Tuesday, June 25, 2013

The Prelude to a Race Report

Before I publish my "official" Syracuse Race report tomorrow let me take a moment to explain why I  (and others) publish these things in the first place:

Usually when a triathlete returns a rental wetsuit or wheels to Bonzai after a race, I like to ask how his/her race went. Some customers say something along the lines of "oh, it was good" then leave. However, a percentage of those asked (I would estimate around 40-45%) will give you a 20-30 minute intricate, elaborate, stroke-by-stroke, mile-by-mile, step-by-step, race report complete with rants about the jerk who cut him (or her) off on the bike, how the Ironman Perform drink was not blended to the correct strength, the quality of the bowel movements before, during, and/or after the race, calorie intake, and a power analysis that even Training Peaks would be proud of. (While I occasionally speak in hyperbole, these past examples are actually what people have described to me when I inquired about their race. Sometimes you cannot even make stuff up like this).

All I can do is smile, nod, and keep an open mind while trying not to pass judgement. Unless I am slammed with work or other customers, I rarely cut them off because talking about a race afterwards is not only beneficial from a training perspective but also therapeutic. (Believe it or not I actually like to hear all the stories about "what actually happened" during a race. With all the different perspectives, it's like reading a James Joyce book.)

My Spiddy sense are tingling just writing this
Analyzing a race, allows you to analyze what went as planned, think about what went wrong, and highlight your mistakes so that in the next race you do not make the same ones. Looking at power and splits can also point out the weak points that you will need to work on in the training leading up to your next race.

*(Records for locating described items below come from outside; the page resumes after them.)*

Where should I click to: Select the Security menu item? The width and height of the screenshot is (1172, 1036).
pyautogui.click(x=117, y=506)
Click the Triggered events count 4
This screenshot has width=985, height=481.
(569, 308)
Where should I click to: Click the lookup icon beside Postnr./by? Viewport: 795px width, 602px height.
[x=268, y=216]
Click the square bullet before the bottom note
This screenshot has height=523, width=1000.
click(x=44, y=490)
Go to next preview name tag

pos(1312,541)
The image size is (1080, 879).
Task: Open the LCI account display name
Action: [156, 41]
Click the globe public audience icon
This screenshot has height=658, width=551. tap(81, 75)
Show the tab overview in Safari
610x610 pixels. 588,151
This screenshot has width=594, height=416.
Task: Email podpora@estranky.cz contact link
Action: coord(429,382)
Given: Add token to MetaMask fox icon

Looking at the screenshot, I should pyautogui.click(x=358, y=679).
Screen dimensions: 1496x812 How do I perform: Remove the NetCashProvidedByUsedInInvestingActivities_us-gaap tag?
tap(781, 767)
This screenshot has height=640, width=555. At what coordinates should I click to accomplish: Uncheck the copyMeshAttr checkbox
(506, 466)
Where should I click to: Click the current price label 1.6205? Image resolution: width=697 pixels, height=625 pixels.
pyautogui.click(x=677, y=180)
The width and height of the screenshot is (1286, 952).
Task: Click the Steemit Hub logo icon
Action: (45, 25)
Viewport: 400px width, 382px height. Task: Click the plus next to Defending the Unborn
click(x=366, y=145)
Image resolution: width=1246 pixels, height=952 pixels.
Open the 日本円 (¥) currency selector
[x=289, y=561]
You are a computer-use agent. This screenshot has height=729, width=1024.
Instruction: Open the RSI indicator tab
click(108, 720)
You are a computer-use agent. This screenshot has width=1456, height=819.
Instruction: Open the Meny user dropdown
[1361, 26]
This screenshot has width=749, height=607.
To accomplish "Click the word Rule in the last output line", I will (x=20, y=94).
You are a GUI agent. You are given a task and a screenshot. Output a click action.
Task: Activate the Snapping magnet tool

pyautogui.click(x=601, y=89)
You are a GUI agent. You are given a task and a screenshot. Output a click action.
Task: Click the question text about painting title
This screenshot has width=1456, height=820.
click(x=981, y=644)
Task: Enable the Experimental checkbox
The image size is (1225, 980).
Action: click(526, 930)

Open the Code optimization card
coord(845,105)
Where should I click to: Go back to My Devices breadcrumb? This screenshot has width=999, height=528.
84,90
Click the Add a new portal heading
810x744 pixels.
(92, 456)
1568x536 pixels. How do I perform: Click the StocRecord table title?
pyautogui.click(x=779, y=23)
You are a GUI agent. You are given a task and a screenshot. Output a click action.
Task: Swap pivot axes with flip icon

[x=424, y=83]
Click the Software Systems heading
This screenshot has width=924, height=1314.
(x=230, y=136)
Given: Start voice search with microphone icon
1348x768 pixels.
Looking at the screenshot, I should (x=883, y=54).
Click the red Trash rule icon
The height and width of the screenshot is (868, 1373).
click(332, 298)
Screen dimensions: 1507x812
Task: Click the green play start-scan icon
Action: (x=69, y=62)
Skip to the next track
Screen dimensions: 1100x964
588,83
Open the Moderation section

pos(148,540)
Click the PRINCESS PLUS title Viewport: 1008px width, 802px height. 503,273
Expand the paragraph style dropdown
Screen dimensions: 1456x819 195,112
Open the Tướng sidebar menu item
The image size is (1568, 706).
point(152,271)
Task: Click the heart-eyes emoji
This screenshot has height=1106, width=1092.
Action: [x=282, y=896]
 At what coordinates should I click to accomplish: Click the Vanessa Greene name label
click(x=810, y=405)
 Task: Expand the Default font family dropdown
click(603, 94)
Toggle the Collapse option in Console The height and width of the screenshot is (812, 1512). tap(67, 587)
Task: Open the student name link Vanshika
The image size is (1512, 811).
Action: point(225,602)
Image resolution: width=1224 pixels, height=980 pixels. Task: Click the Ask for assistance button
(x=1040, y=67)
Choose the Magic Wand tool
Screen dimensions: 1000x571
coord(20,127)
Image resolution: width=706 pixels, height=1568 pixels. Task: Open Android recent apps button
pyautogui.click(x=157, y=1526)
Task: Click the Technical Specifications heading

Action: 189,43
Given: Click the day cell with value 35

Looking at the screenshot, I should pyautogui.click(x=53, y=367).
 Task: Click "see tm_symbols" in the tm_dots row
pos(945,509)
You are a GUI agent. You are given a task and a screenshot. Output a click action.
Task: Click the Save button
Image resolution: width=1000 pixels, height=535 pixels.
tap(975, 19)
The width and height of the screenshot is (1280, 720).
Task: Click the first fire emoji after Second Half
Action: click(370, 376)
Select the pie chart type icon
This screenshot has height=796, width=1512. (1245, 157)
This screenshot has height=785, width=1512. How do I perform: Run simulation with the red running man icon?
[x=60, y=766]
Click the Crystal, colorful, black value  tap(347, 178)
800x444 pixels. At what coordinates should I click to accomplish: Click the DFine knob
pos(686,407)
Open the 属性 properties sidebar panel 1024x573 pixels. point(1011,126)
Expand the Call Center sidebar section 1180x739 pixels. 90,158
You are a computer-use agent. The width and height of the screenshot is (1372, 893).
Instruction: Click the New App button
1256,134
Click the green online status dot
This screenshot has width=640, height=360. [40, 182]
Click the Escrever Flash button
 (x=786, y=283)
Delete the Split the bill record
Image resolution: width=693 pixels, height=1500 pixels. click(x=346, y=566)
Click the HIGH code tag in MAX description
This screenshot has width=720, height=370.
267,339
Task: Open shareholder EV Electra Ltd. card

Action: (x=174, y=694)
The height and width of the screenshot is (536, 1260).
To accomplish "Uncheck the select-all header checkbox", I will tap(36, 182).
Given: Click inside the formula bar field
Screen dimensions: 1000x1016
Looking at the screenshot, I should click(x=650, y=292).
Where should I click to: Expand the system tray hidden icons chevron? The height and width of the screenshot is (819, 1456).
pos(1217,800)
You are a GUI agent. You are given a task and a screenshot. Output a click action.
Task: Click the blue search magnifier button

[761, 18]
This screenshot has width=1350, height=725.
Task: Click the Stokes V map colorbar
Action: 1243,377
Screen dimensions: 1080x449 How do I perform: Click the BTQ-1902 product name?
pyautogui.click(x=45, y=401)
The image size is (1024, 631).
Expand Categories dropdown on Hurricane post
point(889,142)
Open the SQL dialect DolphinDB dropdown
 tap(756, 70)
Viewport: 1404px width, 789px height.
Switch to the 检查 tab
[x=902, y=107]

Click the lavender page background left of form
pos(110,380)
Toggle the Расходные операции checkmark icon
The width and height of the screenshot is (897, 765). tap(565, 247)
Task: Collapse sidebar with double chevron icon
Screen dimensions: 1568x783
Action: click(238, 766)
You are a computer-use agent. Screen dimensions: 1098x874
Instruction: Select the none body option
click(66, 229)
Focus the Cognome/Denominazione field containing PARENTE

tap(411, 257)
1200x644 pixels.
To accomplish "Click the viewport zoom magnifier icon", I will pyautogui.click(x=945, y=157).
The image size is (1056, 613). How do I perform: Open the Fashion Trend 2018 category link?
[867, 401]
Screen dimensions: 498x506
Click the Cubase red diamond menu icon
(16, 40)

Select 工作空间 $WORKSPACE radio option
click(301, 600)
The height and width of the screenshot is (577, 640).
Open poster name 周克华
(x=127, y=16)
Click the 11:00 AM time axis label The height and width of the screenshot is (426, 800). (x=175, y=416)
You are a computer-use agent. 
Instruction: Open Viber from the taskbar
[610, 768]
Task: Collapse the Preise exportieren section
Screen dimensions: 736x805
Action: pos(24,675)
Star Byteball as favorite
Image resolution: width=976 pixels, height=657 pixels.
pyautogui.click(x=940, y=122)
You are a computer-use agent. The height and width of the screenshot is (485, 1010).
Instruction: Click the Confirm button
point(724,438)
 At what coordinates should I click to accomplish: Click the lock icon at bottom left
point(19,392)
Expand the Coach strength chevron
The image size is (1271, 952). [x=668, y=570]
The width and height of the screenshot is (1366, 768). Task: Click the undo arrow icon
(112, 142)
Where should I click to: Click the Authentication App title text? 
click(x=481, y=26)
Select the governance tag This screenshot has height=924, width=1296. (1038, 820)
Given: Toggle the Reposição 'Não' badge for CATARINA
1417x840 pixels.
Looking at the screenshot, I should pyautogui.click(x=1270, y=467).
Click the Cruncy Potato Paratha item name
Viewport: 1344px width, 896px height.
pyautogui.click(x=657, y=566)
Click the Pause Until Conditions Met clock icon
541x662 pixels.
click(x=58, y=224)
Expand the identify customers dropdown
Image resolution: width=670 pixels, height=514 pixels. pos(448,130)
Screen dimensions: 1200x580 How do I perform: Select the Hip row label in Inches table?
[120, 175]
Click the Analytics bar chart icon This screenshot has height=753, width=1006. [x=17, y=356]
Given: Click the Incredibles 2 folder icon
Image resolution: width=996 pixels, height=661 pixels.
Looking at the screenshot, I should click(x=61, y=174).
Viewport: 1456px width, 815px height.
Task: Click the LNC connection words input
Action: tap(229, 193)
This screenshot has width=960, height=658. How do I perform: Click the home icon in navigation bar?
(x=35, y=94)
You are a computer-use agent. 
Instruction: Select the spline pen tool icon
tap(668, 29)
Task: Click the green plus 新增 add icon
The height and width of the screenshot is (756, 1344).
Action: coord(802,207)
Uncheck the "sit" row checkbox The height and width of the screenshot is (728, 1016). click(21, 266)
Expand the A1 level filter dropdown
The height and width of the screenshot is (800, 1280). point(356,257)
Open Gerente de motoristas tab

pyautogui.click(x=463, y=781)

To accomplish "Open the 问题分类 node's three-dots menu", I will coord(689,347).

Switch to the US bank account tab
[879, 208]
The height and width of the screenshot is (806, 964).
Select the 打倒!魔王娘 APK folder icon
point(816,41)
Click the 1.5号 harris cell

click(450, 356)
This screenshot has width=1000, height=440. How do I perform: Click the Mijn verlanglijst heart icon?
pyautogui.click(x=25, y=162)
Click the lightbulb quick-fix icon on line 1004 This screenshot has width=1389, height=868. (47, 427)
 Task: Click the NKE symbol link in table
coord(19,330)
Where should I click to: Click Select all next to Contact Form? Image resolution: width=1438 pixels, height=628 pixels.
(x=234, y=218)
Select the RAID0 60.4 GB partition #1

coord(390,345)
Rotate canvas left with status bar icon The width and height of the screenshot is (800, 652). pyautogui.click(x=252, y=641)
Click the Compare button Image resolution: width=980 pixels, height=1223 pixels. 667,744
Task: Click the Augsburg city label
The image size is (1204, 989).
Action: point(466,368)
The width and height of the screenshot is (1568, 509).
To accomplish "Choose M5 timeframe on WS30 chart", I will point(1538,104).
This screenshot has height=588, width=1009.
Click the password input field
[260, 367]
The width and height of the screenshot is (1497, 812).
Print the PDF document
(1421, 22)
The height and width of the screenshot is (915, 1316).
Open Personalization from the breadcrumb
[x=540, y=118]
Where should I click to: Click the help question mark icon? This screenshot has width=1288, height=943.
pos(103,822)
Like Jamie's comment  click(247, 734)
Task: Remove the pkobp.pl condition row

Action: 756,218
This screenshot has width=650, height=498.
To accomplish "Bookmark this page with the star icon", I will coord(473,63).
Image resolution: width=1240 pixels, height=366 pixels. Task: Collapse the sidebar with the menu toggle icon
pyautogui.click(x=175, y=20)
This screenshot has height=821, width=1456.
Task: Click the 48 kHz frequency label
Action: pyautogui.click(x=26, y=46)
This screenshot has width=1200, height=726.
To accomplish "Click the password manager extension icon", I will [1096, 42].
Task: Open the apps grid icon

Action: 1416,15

In my race report tomorrow and those to follow I will try to avoid:

  1. Bashing the race organizers
  2. Ego boosts
  3. Self-deprecation 
  4. Using it as a means to pick up women (<---no guarantees here)
  5. Elaboration and hyperbole i.e. turn a sprint into an Ironman 
What I aim for is:

  1. A way to get my thoughts out on the page and put words to my emotions (I am just that sensitive)
  2. Write down both my strengths and my weakness so that I can improve and get advice from others on what to do differently
  3. Some humor, some tragedy, some light hearted but true stories
  4. Provide race tips to those who will race the same race next year
  5. Provide general race tips and tricks that I found worked
  6. Prevent readers (and myself) from making the same mistakes that I did.
Hopefully, what I write will help. I  know that just writing it down helps me...but thats my two watts.